Nature is a mystery. But people's feelings are also mysterious. A. Fet has a wonderful poem, which has already become a textbook, which just shows how, through the state of the environment, you can feel what a person feels:
Whisper, timid breathing,
The trill of a nightingale,
Silver and sway
Sleepy stream...
In these lines one hears something more than just a description of nature. There is something tender, sensual here. Dawn enters cautiously and slowly, slowly, as if afraid to interfere with something important. Such slowness and uncertainty give rise to the mystery of relationships. This is a poem about love, although this word is not there, it sounds between the lines. I love reading poems about love. Why? Probably because each poet reveals this topic in his own way. I really like how Tyutchev writes about love. It seems that you are not reading the thoughts of a complete stranger, but that your own inner world is displayed on yellow sheets of printing paper: “She was sitting on the floor and sorting through a pile of letters...”, “Oh, how deadly we love...”, “I love your eyes, My friend…". In just a few rhymed lines, the poet managed to express what I cannot say in everyday language. His poems give me the expectation of something beautiful and the unknown. Sometimes I myself want to take a fountain pen, a sheet of white paper and write something that at least vaguely resembles or is slightly similar to what Tyutchev wrote. Both Fet and Tyutchev occupy a significant place in their work with poems about life and death.
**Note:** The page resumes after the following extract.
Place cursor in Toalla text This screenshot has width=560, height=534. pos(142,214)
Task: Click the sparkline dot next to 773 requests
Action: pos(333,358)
The stream has thickened and dimmed,
And hides under the hard ice...
Only immortal life is the key
The all-powerful cold cannot bind...
At the beginning of the poem, all nature and the stream are in an “icy stupor.” Everything slows down almost stops. But by the end we see that the “almighty cold” has been defeated, that the key has not frozen, life didn't stop death, which is identified with ice and cold, is defeated. Victory and triumph of life over death.
Fet's attitude towards death is similar. While he is alive, death is not afraid of him:
While on the earthly chest
Although I will have difficulty breathing,
All the thrill of life is young
I will be able to hear it from everywhere.
I don’t know whether Tyutchev and Fet wanted to live forever, but, undoubtedly, they left a noticeable mark on our literature. I think that in ten or fifteen years I will enjoy reading the poems of these wonderful poets.